Your economic destiny is more closely linked to your company's than you might think.
The wage divide has widened between workers at high-paying firms and those at low-paying companies over the past three decades, a trend consistent across U.S. regions and industries, new research shows.
That means that as top 1 percent wages skyrocketed between 1982 and 2012 -- climbing 94 percent, compared with a 20 percent gain for workers at the middle of the income distribution -- the divergence didn't come from superstar chief executives increasingly out-earning their own employees. It came as some companies doled out larger paychecks across the board and others fell behind, the authors of a new working paper write.
"There's this view out there that the main reason inequality is rising is because of super managers," Fatih Guvenen, a University of Minnesota economist who is among the paper's four co-authors, said in an interview. "We're arguing that it's the rise of super firms."

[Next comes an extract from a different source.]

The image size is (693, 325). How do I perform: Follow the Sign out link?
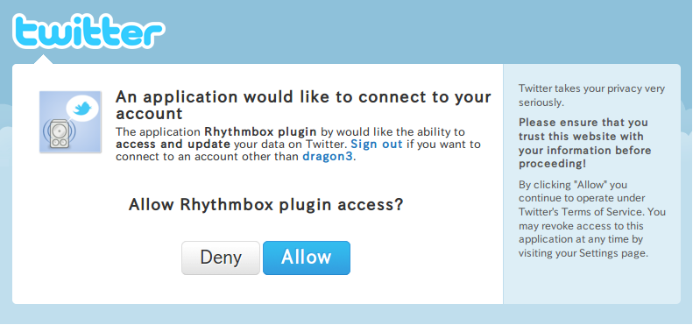[x=377, y=145]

It's unclear what makes some companies stand-outs while others fall behind, Guvenen said. The researchers hypothesize that diverging productivity could be among the reasons. Highly skilled workers might also be concentrating at certain businesses.
"More research needs to be done to understand why inequality between firms has increased so much more than inequality within them," according to the paper, which Social Security Administration economist Jae Song and Stanford University's David Price and Nicholas Bloom also co-authored.

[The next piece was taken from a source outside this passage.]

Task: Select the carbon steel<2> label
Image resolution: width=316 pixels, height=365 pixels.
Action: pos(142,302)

There is some variation between sectors, Guvenen said. For instance, in manufacturing, managers are pulling away from their employees on the payscale.
Still, in the bulk of industries -- including finance and services -- some companies are simply outshining the others. So much that "virtually all" of the income growth divergence between the top and the middle earner can be explained by the inter-company differences, the researchers said.

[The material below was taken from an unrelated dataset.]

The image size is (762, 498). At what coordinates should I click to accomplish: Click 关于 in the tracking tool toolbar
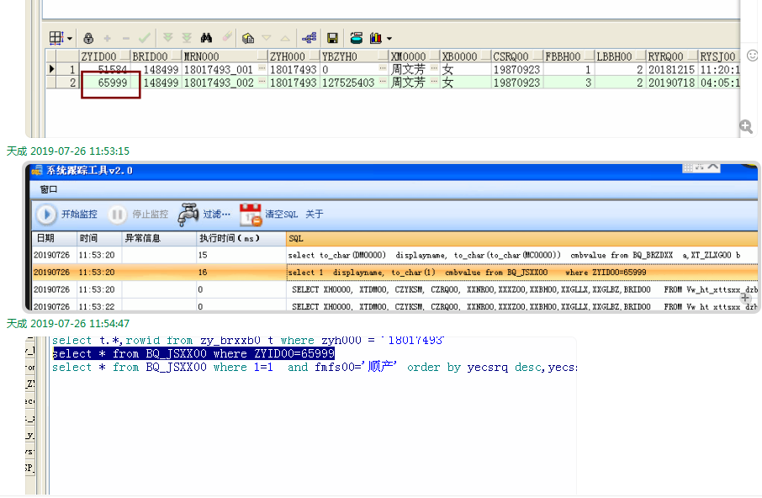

The authors note in the study that executive pay has been a major focus of inequality discussions: They contrast their own conclusions with those of Thomas Piketty, a French economist whose best-selling book “Capital in the Twenty-First Century” suggested that the rise of "super managers" -- executives with rapidly growing packages -- was a major contributing factor in boosting inequality.
Piketty said this paper's findings aren't necessarily at odds with his own.
"All these evolutions tend to interact with each other," he wrote in an e-mail. "Exploding executive compensation can have an impact on the pay determination process in other segments of the labor market."
It's surprising that companies have played such a central role in boosting inequality, and the finding could have important policy implications, said Ben Zipperer, a research economist at the Washington Center for Equitable Growth.
"If it is the case that inter-firm inequality matters a lot, then what you want to do is make sure that there is equal opportunity in hiring practices,'' Zipperer said. "You want to get people into the door" at those higher-paying companies.
The paper used earnings data compiled by the Social Security Administration that counts wages and salaries, bonuses, exercised stock options and the dollar value of vested restricted stock units among income.